ラスボス倒したヒーローが魔法少女の世界に行ったらこうなった

リクルート

第1話 ラストバトル

――ファイナルフォーム……タイムアウト――


 機械音が静かに、弱々しく鳴る。

 音が鳴ったところには一人の青年がフルメイルに身を包み、目の前の存在を見つめる。


「ふっ……我が野望もここまでか……まさか、貴様のような人間、一人に敗けるとはな」

 

 言葉を発した存在は人で言えば2メートルほどの背丈の人物であるが肌は黒く、爬虫類を思わせる鱗に身を包んでおり、腹部を大きく穿った状態で倒れ伏していた。
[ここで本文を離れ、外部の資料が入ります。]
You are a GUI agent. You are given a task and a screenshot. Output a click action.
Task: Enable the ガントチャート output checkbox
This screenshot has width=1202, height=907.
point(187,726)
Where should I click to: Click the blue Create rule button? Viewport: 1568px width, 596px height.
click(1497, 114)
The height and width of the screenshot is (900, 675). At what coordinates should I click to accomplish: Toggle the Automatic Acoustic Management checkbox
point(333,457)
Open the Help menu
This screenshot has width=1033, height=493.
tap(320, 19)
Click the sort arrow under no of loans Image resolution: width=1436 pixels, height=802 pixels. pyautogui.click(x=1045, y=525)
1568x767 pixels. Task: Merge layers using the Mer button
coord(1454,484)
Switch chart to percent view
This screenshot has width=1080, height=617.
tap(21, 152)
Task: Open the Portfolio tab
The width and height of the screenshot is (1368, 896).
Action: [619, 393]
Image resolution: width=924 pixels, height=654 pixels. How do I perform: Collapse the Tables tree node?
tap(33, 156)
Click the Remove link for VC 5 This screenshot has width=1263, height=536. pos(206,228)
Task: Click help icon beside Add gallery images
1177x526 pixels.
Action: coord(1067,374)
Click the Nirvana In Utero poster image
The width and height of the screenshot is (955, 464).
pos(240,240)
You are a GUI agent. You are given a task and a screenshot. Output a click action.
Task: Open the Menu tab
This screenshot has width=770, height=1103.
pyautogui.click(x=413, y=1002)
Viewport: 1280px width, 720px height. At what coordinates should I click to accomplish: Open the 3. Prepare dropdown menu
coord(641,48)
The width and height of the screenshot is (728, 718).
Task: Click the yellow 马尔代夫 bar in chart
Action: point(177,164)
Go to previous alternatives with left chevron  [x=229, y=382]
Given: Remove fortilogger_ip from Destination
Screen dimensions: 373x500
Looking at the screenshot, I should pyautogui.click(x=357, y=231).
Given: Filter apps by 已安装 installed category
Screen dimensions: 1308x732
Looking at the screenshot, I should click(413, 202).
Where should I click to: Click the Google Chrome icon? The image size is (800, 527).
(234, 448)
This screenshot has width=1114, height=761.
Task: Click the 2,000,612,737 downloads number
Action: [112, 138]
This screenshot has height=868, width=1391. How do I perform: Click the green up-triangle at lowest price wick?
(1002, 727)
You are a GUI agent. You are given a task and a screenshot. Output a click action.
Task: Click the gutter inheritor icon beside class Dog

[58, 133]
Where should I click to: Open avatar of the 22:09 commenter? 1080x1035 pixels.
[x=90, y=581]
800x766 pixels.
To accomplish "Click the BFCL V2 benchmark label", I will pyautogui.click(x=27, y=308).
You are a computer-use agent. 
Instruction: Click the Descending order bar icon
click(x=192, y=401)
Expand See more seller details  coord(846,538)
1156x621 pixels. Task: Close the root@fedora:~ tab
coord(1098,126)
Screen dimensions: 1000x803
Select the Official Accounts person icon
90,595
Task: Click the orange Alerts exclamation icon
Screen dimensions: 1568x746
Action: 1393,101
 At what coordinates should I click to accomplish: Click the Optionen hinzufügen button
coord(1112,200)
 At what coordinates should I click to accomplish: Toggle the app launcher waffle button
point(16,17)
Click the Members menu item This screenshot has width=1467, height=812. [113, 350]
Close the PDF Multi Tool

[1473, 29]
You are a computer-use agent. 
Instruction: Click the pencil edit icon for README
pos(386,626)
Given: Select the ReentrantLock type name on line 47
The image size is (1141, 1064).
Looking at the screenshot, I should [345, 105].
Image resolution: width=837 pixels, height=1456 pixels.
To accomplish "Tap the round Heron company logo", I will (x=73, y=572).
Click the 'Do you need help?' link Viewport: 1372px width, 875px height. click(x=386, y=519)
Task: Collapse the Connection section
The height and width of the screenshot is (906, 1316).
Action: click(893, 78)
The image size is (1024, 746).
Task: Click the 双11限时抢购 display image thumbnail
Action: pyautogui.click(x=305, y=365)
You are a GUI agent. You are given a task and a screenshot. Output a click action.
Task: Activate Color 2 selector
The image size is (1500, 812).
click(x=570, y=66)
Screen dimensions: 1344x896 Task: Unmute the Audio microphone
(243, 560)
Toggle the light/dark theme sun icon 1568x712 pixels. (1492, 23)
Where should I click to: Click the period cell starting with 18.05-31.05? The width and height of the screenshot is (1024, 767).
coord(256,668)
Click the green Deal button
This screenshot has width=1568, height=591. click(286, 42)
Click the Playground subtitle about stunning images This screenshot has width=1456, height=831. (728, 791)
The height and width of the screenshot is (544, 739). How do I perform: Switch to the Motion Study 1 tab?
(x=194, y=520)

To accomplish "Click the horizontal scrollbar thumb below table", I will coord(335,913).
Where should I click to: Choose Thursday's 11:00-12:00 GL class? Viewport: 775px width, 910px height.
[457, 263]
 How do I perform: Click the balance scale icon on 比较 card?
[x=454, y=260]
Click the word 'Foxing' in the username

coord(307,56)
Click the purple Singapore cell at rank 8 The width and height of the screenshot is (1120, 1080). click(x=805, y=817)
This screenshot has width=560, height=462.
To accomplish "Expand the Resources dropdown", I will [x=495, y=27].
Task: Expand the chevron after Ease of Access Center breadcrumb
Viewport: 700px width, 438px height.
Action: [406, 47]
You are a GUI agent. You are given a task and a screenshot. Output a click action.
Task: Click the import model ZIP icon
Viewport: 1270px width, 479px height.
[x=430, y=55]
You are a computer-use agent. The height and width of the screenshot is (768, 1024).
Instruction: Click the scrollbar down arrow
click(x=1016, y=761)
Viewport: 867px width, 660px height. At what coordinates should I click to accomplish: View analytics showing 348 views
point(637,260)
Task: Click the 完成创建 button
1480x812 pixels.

「一人じゃないさ。お前たちと言う非日常に対して、変わらずに日常をくれていたあいつらがいるから俺はここに居るんだ。戦うのは一人でも生きるのは一人じゃできないからな」


「理解ができん」


 突き放した言葉に青年はただ、頷く。


「俺はただ……守りたいと思えたからここに居る。ただ、それだけだ」


「ぐふっ……そうか。そうか。やはり、貴様とはわかり合えそうもないな。我にとっては――」


 そこで、異形の生物。ゾロアークは言葉を区切り、ゆっくりと青年に目を向ける。

 初めて立ちはだかった時から今に至るまで青年は一度たりとも立ち止まることなく、ゾロアークの野望を邪魔し、ついには阻止して見せた。

 全くもって忌々しいとゾロアークは思う。

 何故、他人のためにそこまで自らを犠牲にできるのか? 何故だ? なぜ? ずっと疑問だった。

 しかし、ここに至り……会話を、対話をして気づく。

 

「我には守りたいとはとても思えんだ。そうか…………ふっはっははは!!!」


 青年には聞こえないほどの声で呟き、大きく嗤う。


「これが悪たる我の最後だ。いいか、皆のヒーロー。貴様が光だと言うのなら、我は最後まで悪を貫こう。いいか、世界が求めたヒーロー。我はこの世界が嫌いだ。この世界が貴様を求めるのなら反逆するのが悪だ!! 平和などという下らない悪に貴様を染めてはやらんっ!!」


 高らかにそう叫び、最後の力をゾロアークは振り絞る。

 膨大なエネルギーが辺りに満ちる。

青年が逃げようと出口を見るが、すでにゾロアークが作り出した力が空間を歪め、逃げ場をなくす。


「ゾロアークっ!」


 青年がゾロアークに詰め寄る。

 血を吐きながらもゾロアークは笑う。


「き、さまと我が力は似ている。……世界の力だ。さぁヒーローよ。次の世界は…………どこだろうな?」


――守りたいなら守れ。壊したいなら壊せ。それが……――


 そう呟き、怪人ゾロアークは消滅する。

 それと同時に空間は縮小し、完全に世界から消える。